++++ KUTIPAN SUMBER ++++

Rabu, 30 September 2009

Masyarakat paguyuban dan patembayan

Tulisan berikut menarik karena menjelaskan tentang istilah paguyuban dan petembayan (patembayan). Saya copy di blog ini karena akses langsung ke artikel itu rusak, untung masih ada Google cached.

Radar Sulteng Online
Berita Opini (tautan ke artikel asli)
Sabtu, 18 Oktober 2003
Hidup Dan Kehidupan Bermasyarakat, Berbangsa Dan Bernegara
Oleh Prof. Drs. H.Z. Mangitung *)

Setiap orang dilahirkan bebas dengan harkat dan martabat manusia yang sama dengan sederajat serta dikaruniai akal dan hati nurani untuk hidup bermasyarakat, berbangsa, dan bernegara dalam semangat persaudaraan (UU RI No. 39/1999 HAM).

Hidup artinya masih terus ada, bergerak dan bekerja karena dalam diri manusia ada nyawa atau jiwa ciptaan Tuhan (Homo Religius); Secara yuridis konstitusional menurut UUD 1945 pasal 28 A menyebutkan : Setiap orang berhak untuk hidup serta berhak mempertahankan hidup dan kehidupannya, jo KUH Perdata Pasal 1 menyebutkan 'Menikmati hak perdata tidaklah tergantung pada hak kenegaraannya', ini berarti dalam diri manusia itu melekat terkait didalamnya "hak untuk hidup dan kehidupan serta kemanusiaan yang bersifat universal". Bahkan seorang anak yang masih dalam kandungan ibunya telah dianggap lahir, bila mana kepentingan si anak itu menghendakinya, dan bila lahir mati dianggap tidak pernah ada di dunia (teori fiksi KUH Perdata pasal 2 dan 3), contohnya menyangkut pembagian warisan, dilarang melakukan aborsi atau menggugurkan janin dalam kandungan yang berarti suatu pembunuhan/pelanggaran HAM; Oleh karena itu saya lebih cenderung mengatakan makna Keluarga Berencana (KB) bukan sebagai pembatasan kelahiran (Birth Control) tetapi pembatasan kehamilan. Kehidupan itu sendiri berarti cara hidup manusia; Sebenarnya apa dan bagaimana arti cara hidup? Pertanyaan ini mengindikasikan bahwa manusia itu disamping sebagai makhluk individu sekaligus sebagai makhluk sosial karena selalu terikat dengan orang lain, saling bergantung, mendukung dan bekerja sama yang saling menguntungkan (simbiose mutualistis, resiprokal, sosiologis). Sebagai makhluk individu, manusia sendiri terikat dengan kesendiriannya (secara psikologis). Persoalan manusia seperti ini sudah ada sejak manusia ada; Aristoteles menamakan Zoon Politikon artinya manusia adalah makhluk sosial secara kodrati, karena manusia itu selalu hidup bermasyarakat. Dalam hidup dan kehidupan itu manusia tidaklah wajar mementingkan dirinya sendiri tetapi seharusnya mencintai dirinya sendiri. Mementingkan diri sendiri berbeda dengan mencintai diri sendiri, karena mementingkan diri sendiri itu yang bernuansa egois, serakah/tamak.

++++ DATA TERKUMPUL ++++

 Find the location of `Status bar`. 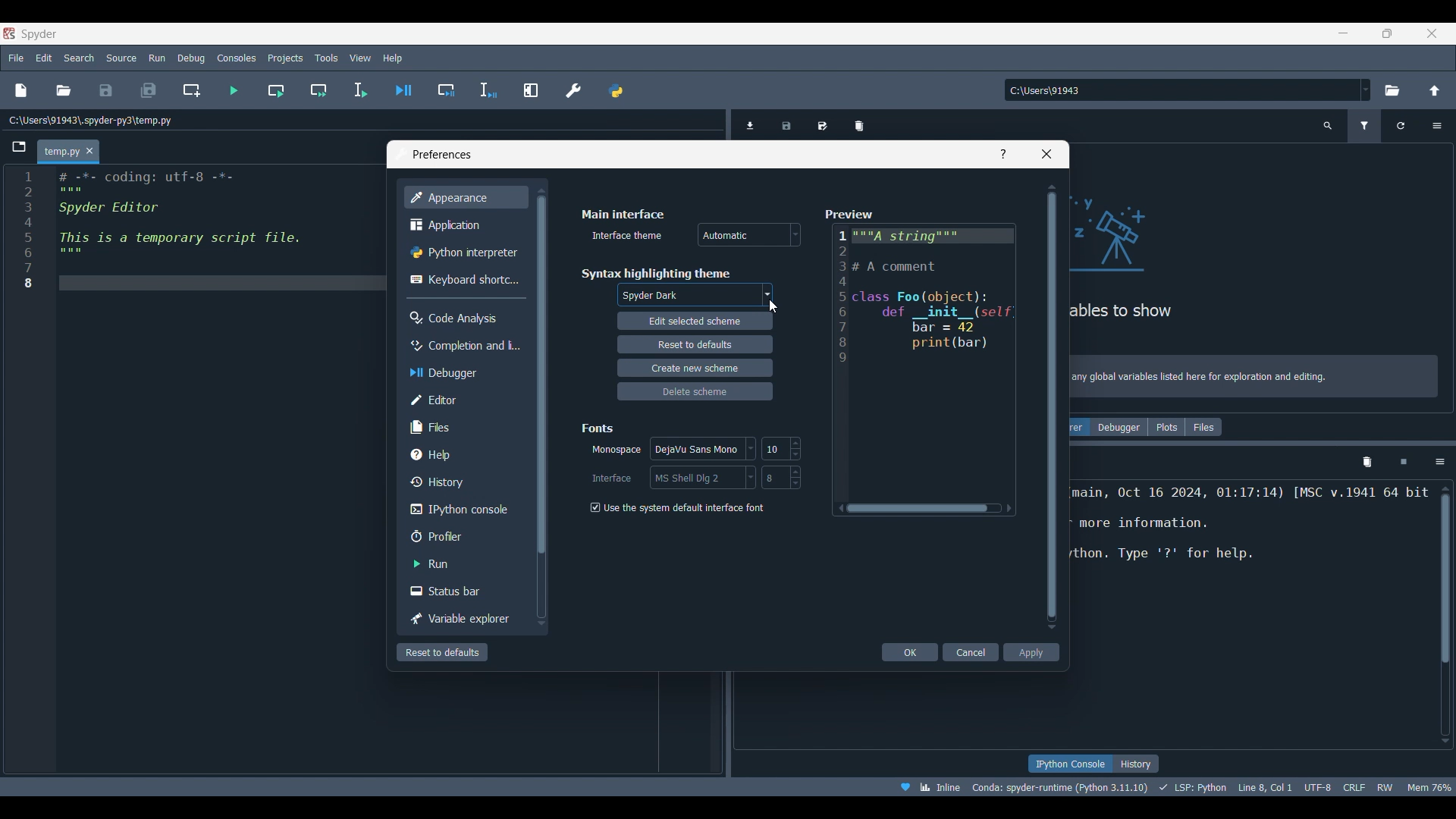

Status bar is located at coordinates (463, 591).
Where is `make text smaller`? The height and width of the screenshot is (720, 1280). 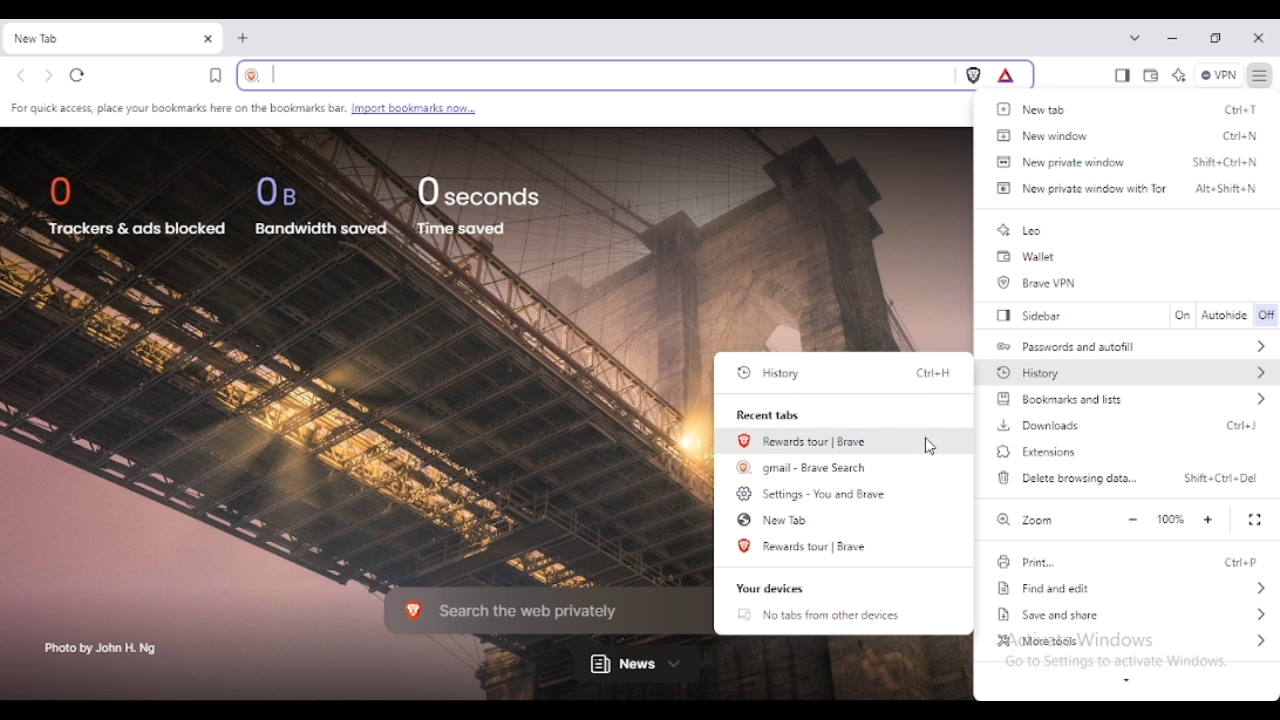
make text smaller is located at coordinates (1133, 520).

++++

_DAFTAR TUGAS_
• a. Terjemahkan ke dalam bahasa Inggris kalimat dari kutipan sumber ini: "Sebagai makhluk individu, manusia sendiri terikat dengan kesendiriannya (secara psikologis)."
• b. Ulangi persis bagian kutipan sumber yang diawali kata-kata "Rabu, 30 September" dan diakhiri kata-kata "No. 39/1999 HAM).".

_DAFTAR JAWABAN_
• a. As individual beings, humans themselves are bound to their own solitude (psychologically).

• b.
Rabu, 30 September 2009

Masyarakat paguyuban dan patembayan

Tulisan berikut menarik karena menjelaskan tentang istilah paguyuban dan petembayan (patembayan). Saya copy di blog ini karena akses langsung ke artikel itu rusak, untung masih ada Google cached.

Radar Sulteng Online
Berita Opini (tautan ke artikel asli)
Sabtu, 18 Oktober 2003
Hidup Dan Kehidupan Bermasyarakat, Berbangsa Dan Bernegara
Oleh Prof. Drs. H.Z. Mangitung *)

Setiap orang dilahirkan bebas dengan harkat dan martabat manusia yang sama dengan sederajat serta dikaruniai akal dan hati nurani untuk hidup bermasyarakat, berbangsa, dan bernegara dalam semangat persaudaraan (UU RI No. 39/1999 HAM).